Research from the Terrorism Research and Analysis Consortium (TRAC) indicates that the Islamic State returned the favour, actually sending fighters of Libyan origin – now trained and battle hardened – to assist Ansar al-Sharia in taking Benghazi. It was shortly after this decision was reached, on 22 July 2014, that the fighting in Benghazi intensified.

‘Ansar al-Sharia in Libya is an important ally for the Islamic State in expanding its presence and influence into Maghreb countries,’ said Jasmine Opperman, a TRAC director. ‘Such an alliance will allow the Islamic State to influence and direct the establishment of a smaller Islamic caliphate in Libya as a first step in expanding it into the Maghreb.’

Unlike in Egypt, the radical Islamists in Libya are in the strongest position to realise their goals

Not all locals welcomed the new Islamic Emirate of Benghazi; many participated in an opposition march to protest their new political reality. But this was swiftly countered by a rally in support of the Islamists – although this didn’t attract quite as many people. Aware of this, the group has acted swiftly to implement its dawa (missionary) programme, which includes basic service provision and elements of welfare.

As far as armed opposition goes, this comes from former Libyan General Khalifa Haftar and his Operation Dignity, which has divided what remains of the Libyan army into two: those still answering to the government, and those who support Haftar’s anti-Islamist and anti-government initiative (described by the government in May as an attempted coup d’état).
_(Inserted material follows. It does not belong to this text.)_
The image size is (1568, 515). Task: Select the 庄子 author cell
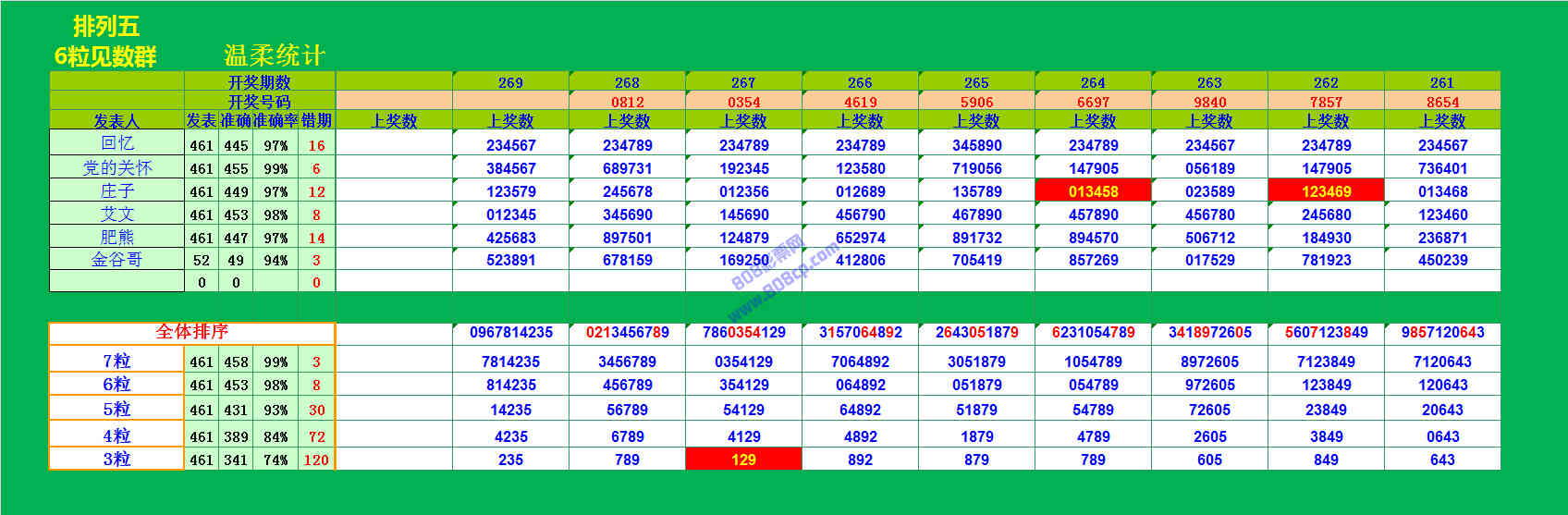coord(116,191)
However, Haftar’s forces have so far been unable to challenge Ansar al-Sharia’s superiority around Benghazi, and seem to have lost momentum in the wake of the declaration of the Islamic Emirate. The general himself was recently forced to deny that he had fled, tail between his legs, across the border to Egypt.
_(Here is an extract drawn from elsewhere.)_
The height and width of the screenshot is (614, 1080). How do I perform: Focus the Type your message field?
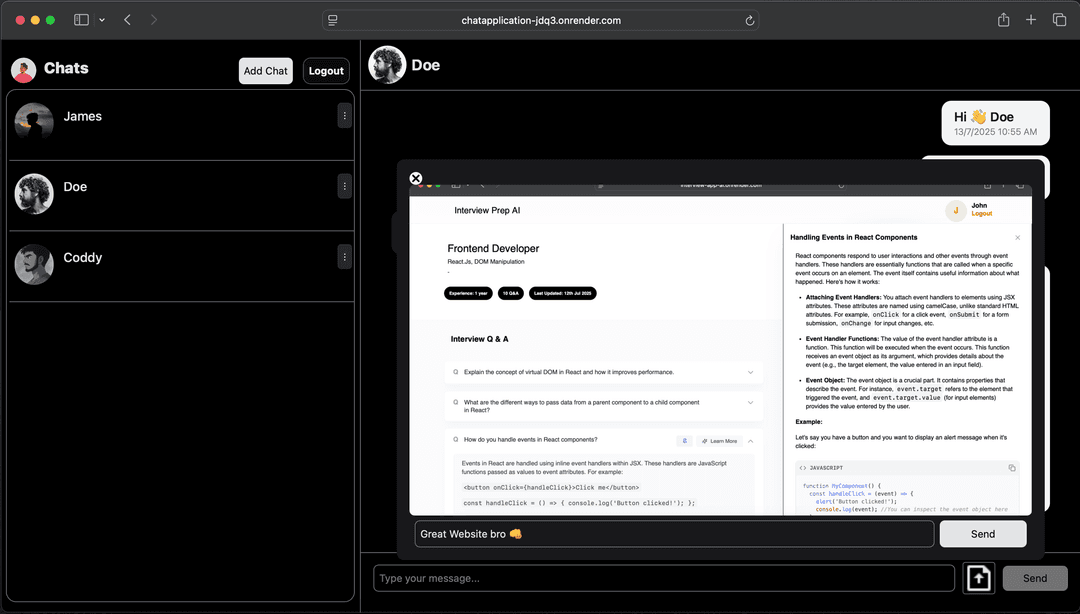[x=664, y=578]
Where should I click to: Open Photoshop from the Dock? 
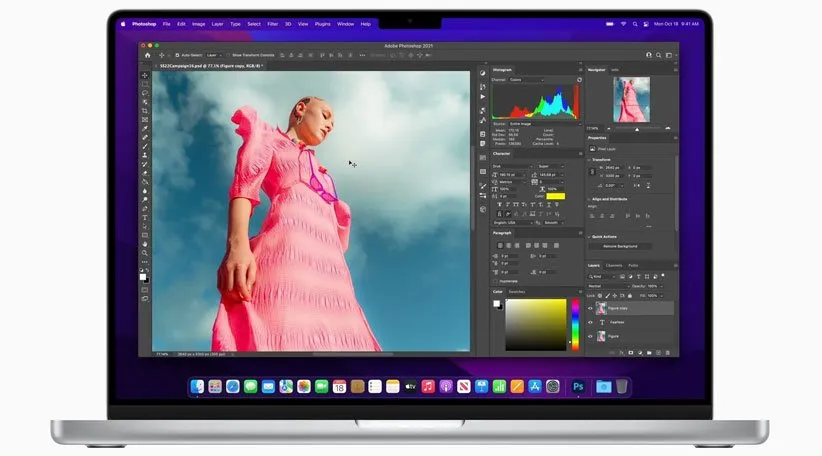578,386
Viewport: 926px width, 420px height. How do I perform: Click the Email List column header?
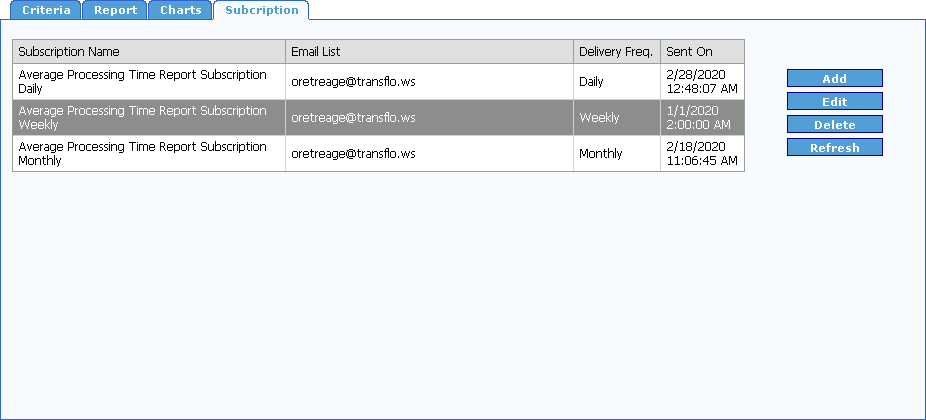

In some ways, the conflict in Benghazi mirrors broader struggles in the region between Islamist groups (both those which are democratically inclined, and those which are not) and hard-line military figures in the mould of the dictators who were ousted during the Arab Spring. Unlike in Egypt, however, where the military definitely has the upper hand, in Libya it looks like the radical Islamists are in the strongest position to realise their goals. This is bad news for Libyans hoping that the 2011 revolution would usher in a new, democratic dispensation.
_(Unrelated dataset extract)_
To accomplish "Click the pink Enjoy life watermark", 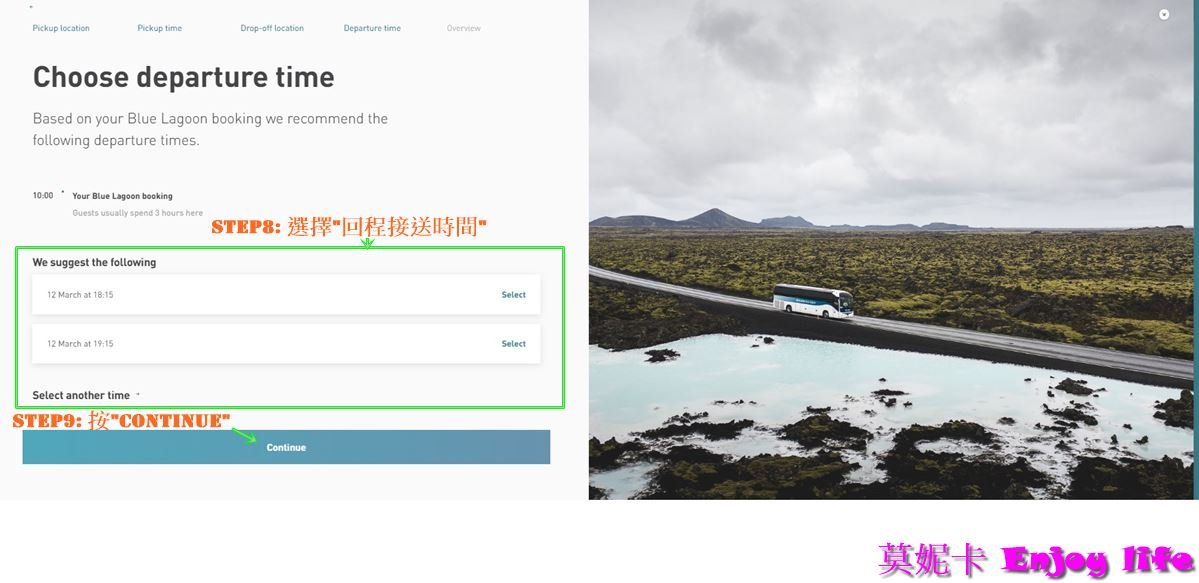I will coord(1098,559).
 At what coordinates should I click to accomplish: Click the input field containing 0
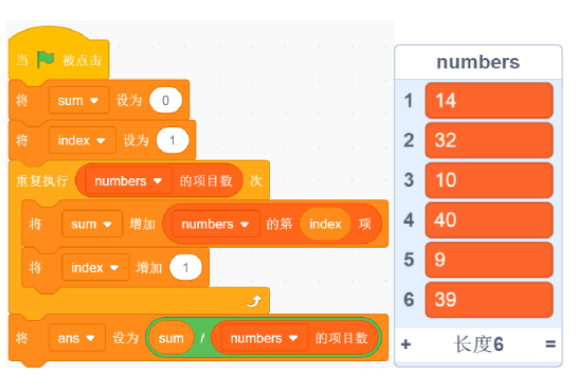[166, 100]
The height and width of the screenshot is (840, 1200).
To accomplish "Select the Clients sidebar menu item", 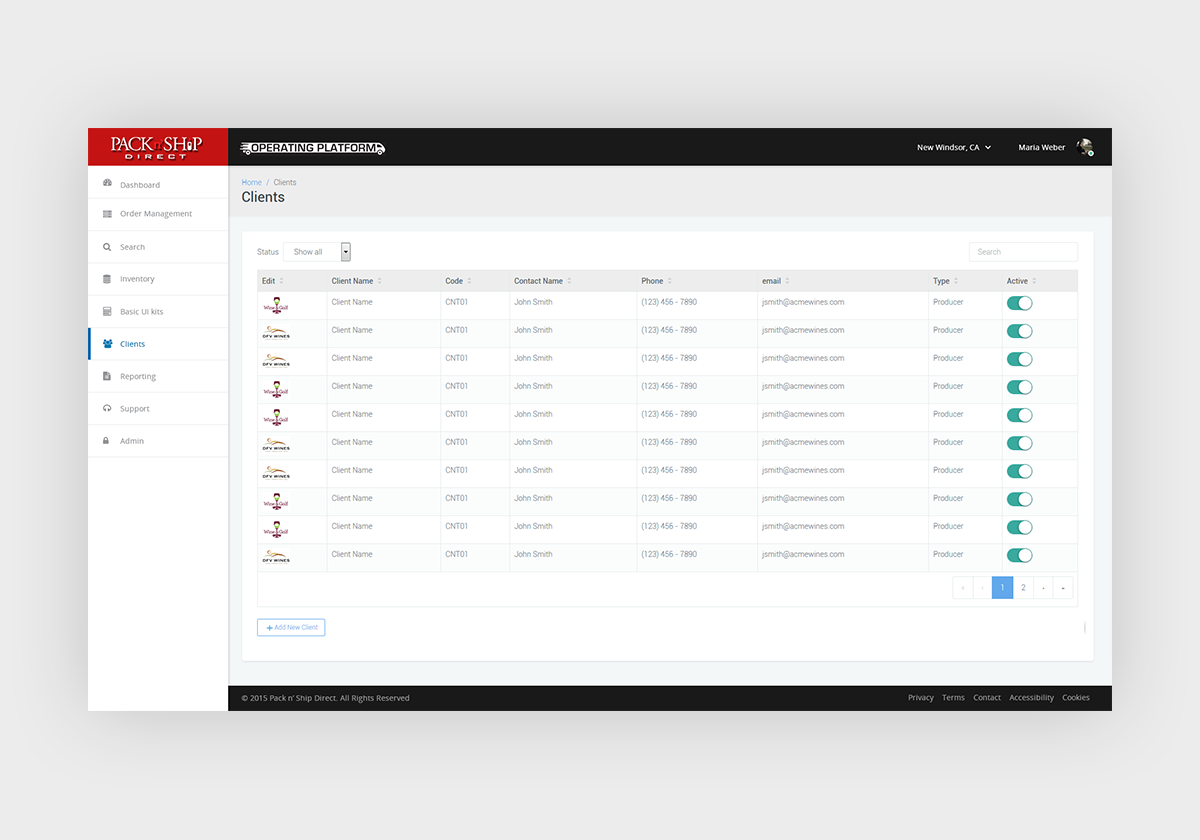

The apparent disintegration of the Libyan state also raises important questions for supporters of the European-led military intervention in 2011. Specifically, had enough been done to help Libya fill that massive, Gaddafi-shaped hole?

‘The major political agenda of the military intervention was the removal of Gaddafi's government, which was not accompanied by an effective political framework that adequately considered the post-conflict challenges facing post-Gaddafi Libya,’ said Solomon Ayele Dersso, a senior researcher at the Institute for Security Studies in Addis Ababa. ‘The lack of safeguarding, at the time, of the military intervention to secure the large number of weapons in government military depots left the country with diverse armed militias pursuing their own individual agendas.’

Dersso concludes that the international community should have done more. ‘Soon after the fall of Gaddafi, the difficult task of putting Libya back together was largely left to the new political and military forces and there has been a very “light” level of international engagement. There should have been a robust international engagement early on for reforming and rebuilding the security and justice sectors, implementing disarmament and facilitating national dialogue and reconciliation,’ he said.

In the absence of effective peacebuilding, Libya is fragmenting. Pity poor President Iissa – he may be head of state, but will there even be a Libyan state for that much longer?